Tuesday, January 09, 2007

oh, captain mercaptan

NYC Mayor Michael Bloomberg learned a new word Monday: mercaptan.

Faced with a foul odor blanketing a sizeable chunk of his city, the Mayor came out for a press statement just before 10AM and made several assertions, among them, that the smell was not caused by natural gas, because methane is odorless, but (and I’m filling in the blanks here a bit) because what we think we’re all smelling is gas, what we are smelling is mercaptan, the sulfurous-smelling compound added to natural gas so that if there were a leak, we’d smell it.

Get that? Bloomberg didn’t say one possibility is that what we smell is plain mercaptan, based on the similarity of smell and the absence of electronic sniffers pinging on methane. Instead, Mayor Mike just asserted it was mercaptan, even though he knew no such thing.

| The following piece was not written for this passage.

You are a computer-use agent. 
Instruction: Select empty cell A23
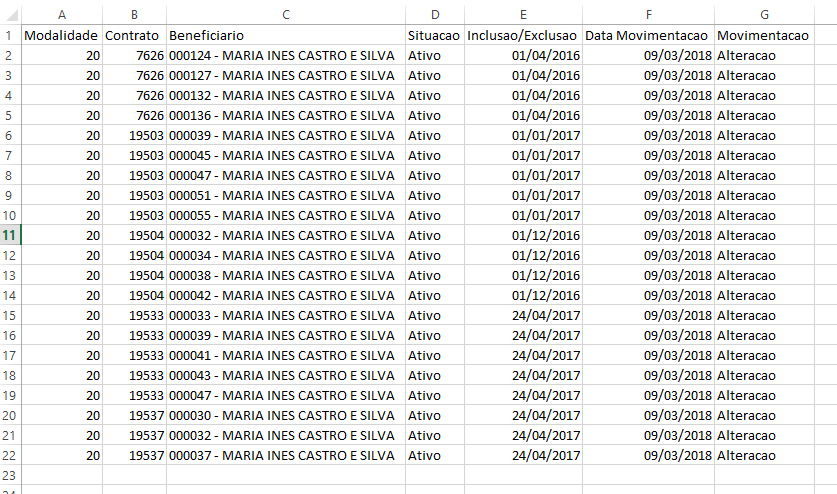pos(62,475)
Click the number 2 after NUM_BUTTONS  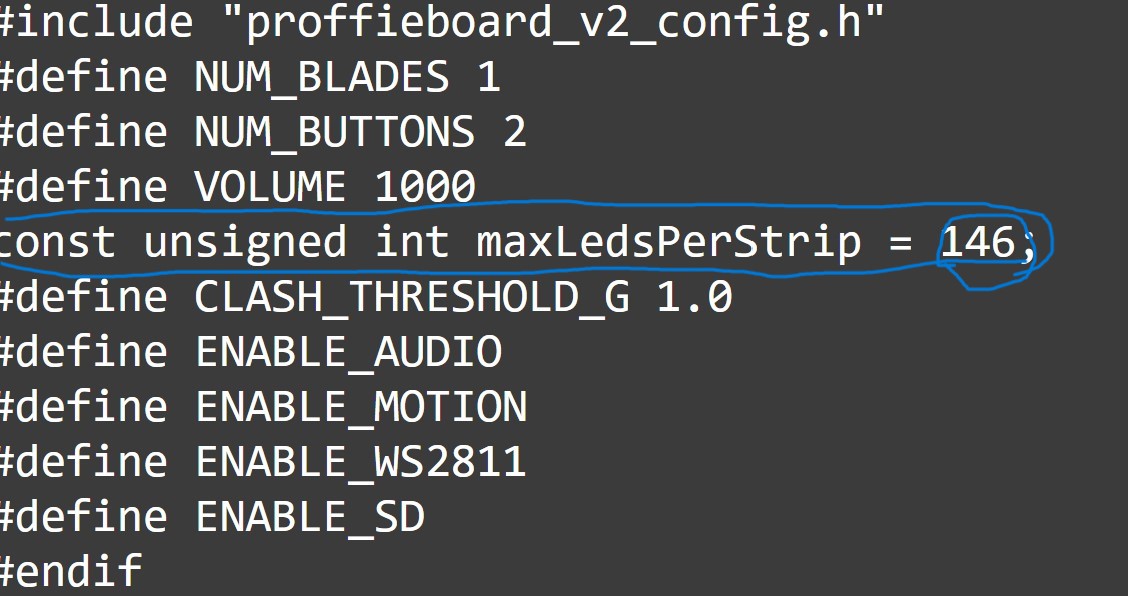click(x=514, y=132)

How do I know that he didn’t know? Because hours after the Mayor spoke, the Department of Environmental Protection made it very clear that they had no idea what caused the odor. “Nothing has been confirmed. We’re left with a mystery,” said a spokesman.

Mayor Bloomberg was probably conferring with ConEd guys who offered up the possibility of mercaptan, and Mike thought, “that sounds smart and informed, I think I’ll drop that word”—and by the time he was standing in front of the cameras, his fun word became the official word. . . over and over again.

Which is why when the Mayor followed with something akin to “we have no idea what is going on, but we know there is no danger,” I was reassured not at all. . . and incensed very much.

I mean, what with Michael Bloomberg’s obviously uninformed assertions, all I need is Christine Todd Whitman to declare the air safe to know that I’m totally fucked.


(PS Props to the New York Times for finally acknowledging the government’s previous bio-dispersal experiment, code name: project maple syrup.)